SB 7 stated that workers can demand from an employer a copy of the most recent 12 months’ data used by an ADS in relation to a discipline, termination, or deactivation decision.

SB 7 now lies in the California Senate for consideration of the Governor’s veto. This use of AI in employment related decisions remains a hot topic in regulatory discussions.

SB 7 is available here and its progress can be tracked here.

Digital Replicas

SB 11: Artificial Intelligence Technology

On September 13, 2025, the California State Legislature passed Senate Bill 11, entitled Artificial intelligence technology (“SB 11”), which was vetoed by Governor Newsom on October 13, 2025. The Governor vetoed SB 11 on the grounds that the bill’s requirement for a hyperlink disclosure warning users of potential civil or criminal liability for unauthorized digital replicas was not sufficient to deter wrongdoers from using AI to impersonate others without their consent.

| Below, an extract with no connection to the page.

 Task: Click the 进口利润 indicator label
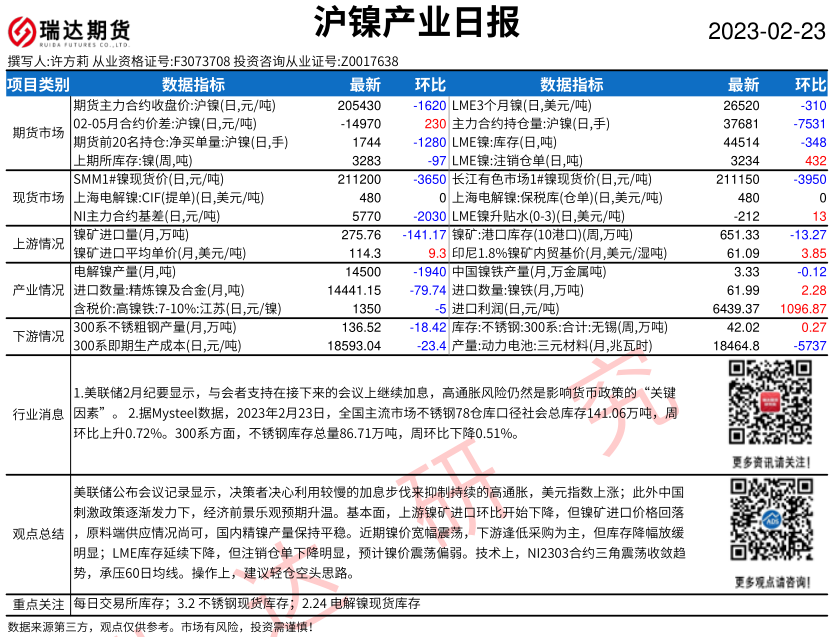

SB 11 would have introduced new requirements and definitions relating to AI and digital replicas in California. Under SB 11, a “digital replica,” would have had the same meaning as set forth in Section 3344.1 of the California Civil Code, which is “a computer-generated, highly realistic electronic representation that is readily identifiable as the voice or visual likeness of an individual that is embodied in a sound recording, image, audiovisual work, or transmission in which the actual individual either did not actually perform or appear, or the actual individual did perform or appear, but the fundamental character of the performance or appearance has been materially altered.” SB 11 provided that a false impersonation included the use of a digital replica with intent to impersonate another person for fraudulent or unlawful purposes, and that the unauthorized use of a person’s name, voice, signature, photograph, or likeness, including through a digital replica, was prohibited.

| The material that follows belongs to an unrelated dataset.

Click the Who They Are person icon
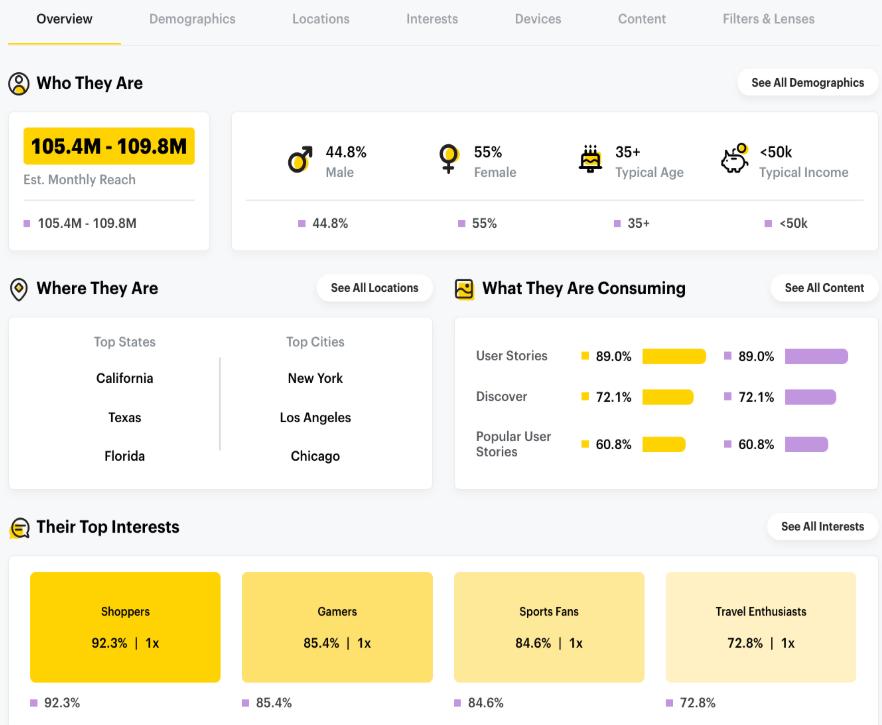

SB 11 required that, by December 1, 2026, any provider making AI technology available to consumers for creating digital replicas would need to display a clear warning. Such warning must have stated that unlawful use of the technology to depict another person without their consent could result in civil or criminal liability and must have been hyperlinked on any page where a user could input prompts and in applicable terms and conditions. Failure to display the required warning could have resulted in penalties of up to $10,000 per day for the failure to comply.

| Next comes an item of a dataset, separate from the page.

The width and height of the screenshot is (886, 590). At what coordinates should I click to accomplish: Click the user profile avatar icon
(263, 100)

SB 11 now lies in the California Senate for consideration of Governor Newsom’s veto. SB 11 is available here and its progress can be tracked here.

For a global overview of the legal framework for digital replicas and deepfakes, including California’s policy developments, see our previous related article here.

Concluding Thoughts

2026 will be a year of rapid technical advancement and adoption for AI globally. Governments and regulators around the world will attempt to keep up with and regulate the development, deployment, and use of AI. California, home to some of the most innovative AI companies in the world, will continue to lead these efforts and, as signaled by Governor Newsom, try to strike the right balance between regulating AI and creating a reasonable environment for AI to be developed and deployed.